ACTIVITIES.
1 - Answer these from the review:
(a) On what day and date did BBC Radio 3 air the programme?
(b) According to Dorothy Rowe, what is reality?
(c) Which psychiatrist once said that schizophrenia was a type of poetry?
2 - According to the review, why does Lisa Appignanesi hold that there cannot be a direct link between art and "madness"? Answer in one to three sentences.
*** DOCUMENT TEXT
Review and Summary: A. L. Kennedy’s Art and Madness, BBC Radio 3

On Sunday 22nd April, BBC Radio 3 aired a programme by writer A. L. Kennedy on the supposed links between art and madness. In this post, I want to briefly summarise Kennedy’s views within the programme and discuss some of the questions she raises.

“Losing one’s mind is a negative, terrifying experience, freeing it can be nerve-wracking too, but also exhilarating, beautiful and eloquent – for everyone.”

Kennedy begins by noting that we often link art and madness – we don’t link, for example, art and sport, or art and banking. As a female writer, she claims that ‘mad dead Sylvia Plath’ and ‘mad dead Virginia Woolf’ are her role models. As humans, we are ‘obsessed’ by ‘mad, dead’ icons – and, to some extent, this is a myth that can trivialise madness and marginalise art.

But, what constitutes madness? Dorothy Rowe, Psychologist and writer, claims that even those with a ‘healthy mind’ cannot directly see reality. It is something which is impossible for us as human beings. We can only believe the ideas our brain gives us. Reality is in fact, she claims, a story we tell ourselves; how then, do we know what is, really is?

Further into the programme, Kennedy takes us as the listener on a journey to a hotel. She is suffering from dizziness, nausea and anxiety – something, she claims, that might suggest to the hotel receptionist that she is ‘stoned’. She explains that that wants to tell the receptionist that she is a professional – a writer, but suddenly, she is embarrassed and ashamed of her profession. To claim she is a writer, in this country in particular, will only confirm beliefs of extremity, eccentricity and madness. She asks, rather pivotally, has a long term exposure to her art harmed her?

Lisa Appignanesi, a British writer, states that there are many people self-diagnosed and professionally diagnosed with a mental illness who do not ‘create’ in some sense – therefore, there cannot be a direct link between art and ‘madness’. Why is it then, that we insist that all artists experience ‘bad times’?

Shakespeare’s portrayals of madness are interesting to note. For example, Hamlet is the “sanest guy” acting out in an insane situation and Lady MacBeth is maddened by destruction not construction – or creation. Shakespeare, then, could be said to focus on the insanity of the world, rather than the insanity of the artist.

The individual, it is claimed, is most defined as individual in extreme states. Madness, then, is an extreme expression of individuality.

The modern era of art embraced madness; something which could be portrayed as somewhat insulting to those who wake up every morning with no choice. Involuntary mental distress means that our guesses are wrong; we become anxious as a result of this, and then fearful – “we feel ourselves falling apart.” Often, literature on the connection between art and madness beautifies the experience of mentall illness. Psychiatrist R. D Laing once said that Schizophrenia was a type of poetry.

Kennedy looks at the work of William Kurelek. She asks if we choose to associated madness with artso that we don’t have to associate it with ourselves.

The connection that is usually made is one which states that the ‘mad’ artist creates more, or perhaps only creates at times when they are experiencing mental distress. This however, is evidentally not the case. Van Gogh, for example, could not paint during times of deep distress and Virginia Woolf would often only experience breakdowns after she had written.
******
*** GIVEN DATA
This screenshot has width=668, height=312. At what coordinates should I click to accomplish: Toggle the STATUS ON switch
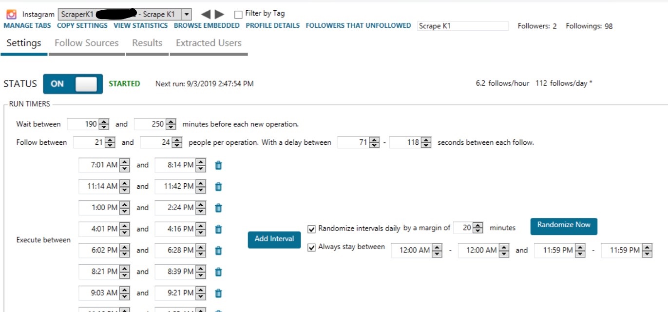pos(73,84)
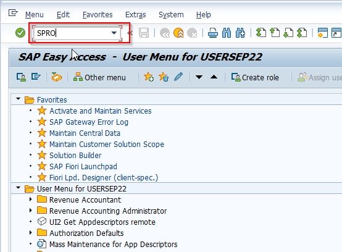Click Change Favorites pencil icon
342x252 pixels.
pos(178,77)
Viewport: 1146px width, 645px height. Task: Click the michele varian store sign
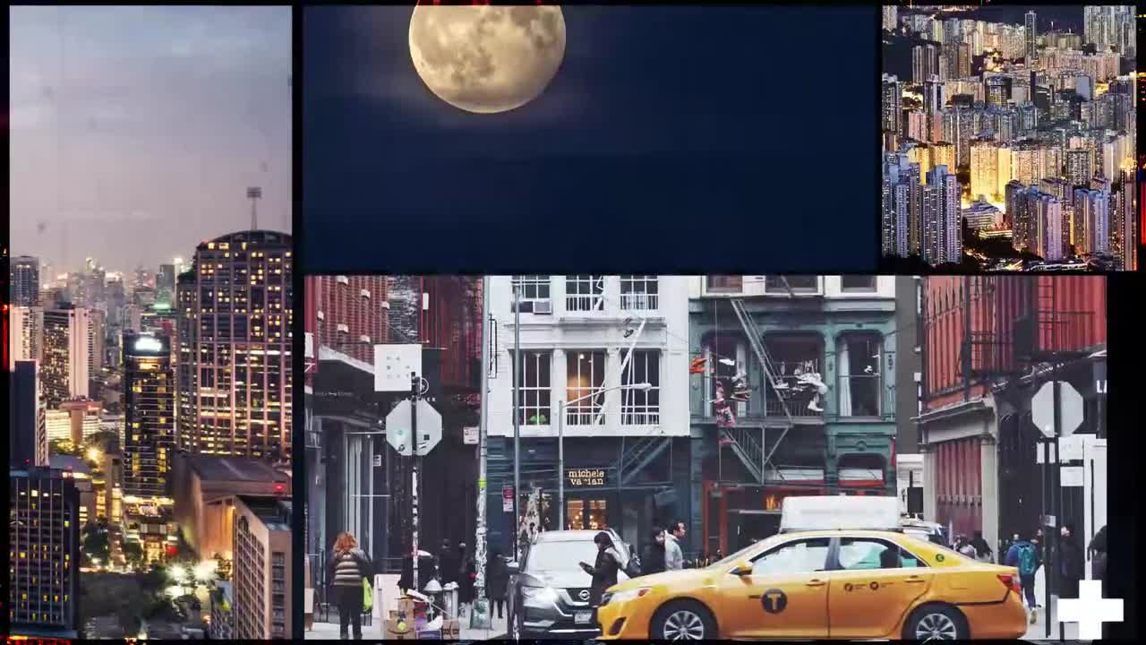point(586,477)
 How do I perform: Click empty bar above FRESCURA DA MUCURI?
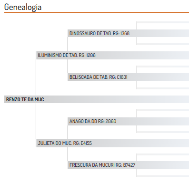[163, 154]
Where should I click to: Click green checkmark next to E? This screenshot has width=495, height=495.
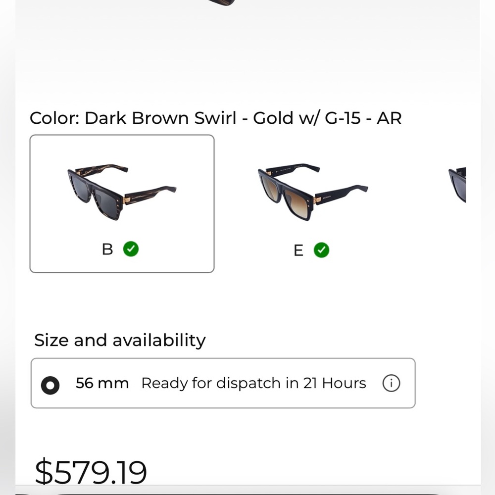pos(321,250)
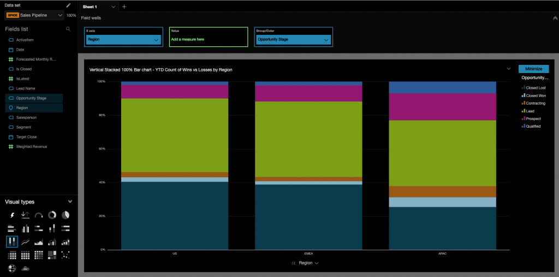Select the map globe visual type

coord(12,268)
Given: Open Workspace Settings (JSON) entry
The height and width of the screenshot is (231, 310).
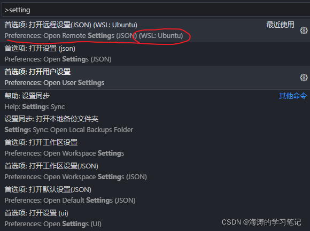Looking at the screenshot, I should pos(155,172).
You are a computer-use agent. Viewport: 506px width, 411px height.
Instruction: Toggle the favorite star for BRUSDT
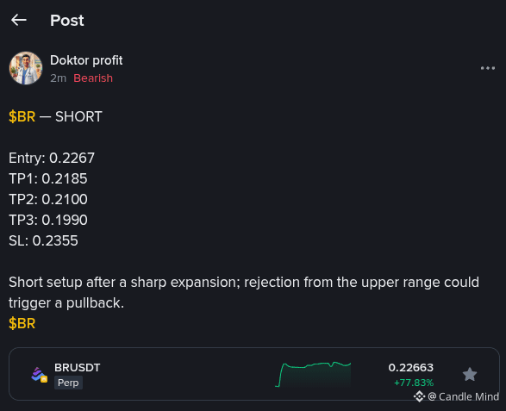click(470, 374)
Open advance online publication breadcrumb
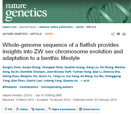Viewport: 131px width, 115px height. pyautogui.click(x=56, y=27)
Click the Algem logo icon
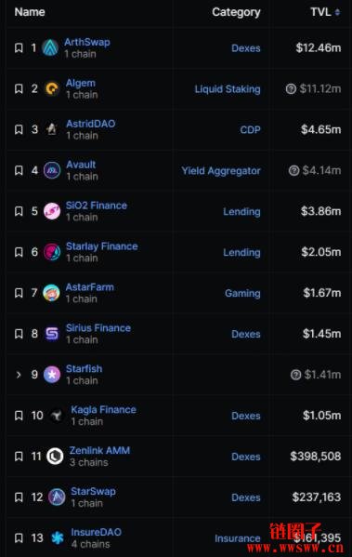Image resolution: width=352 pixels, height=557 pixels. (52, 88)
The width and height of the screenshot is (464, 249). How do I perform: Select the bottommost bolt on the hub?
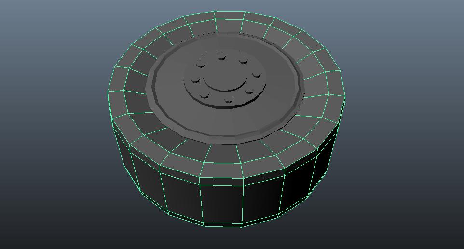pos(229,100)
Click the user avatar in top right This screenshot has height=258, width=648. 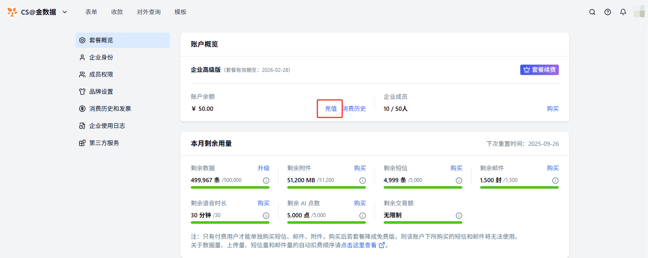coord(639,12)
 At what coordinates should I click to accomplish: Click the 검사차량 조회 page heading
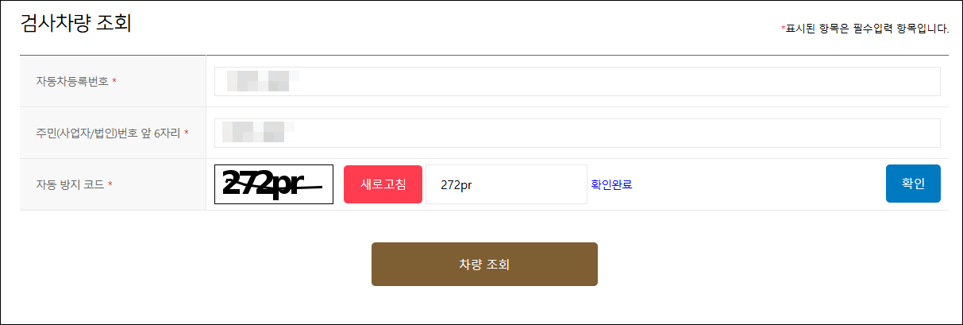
******
ANSWERS FOR EACH ITEM.
1 -
(a) Sunday 22nd April.
(b) A story we tell ourselves.
(c) R. D. Laing.

2 - She points out that many people who are self-diagnosed or professionally diagnosed with a mental illness do not "create" in any sense. She concludes from this that art and madness cannot be directly linked.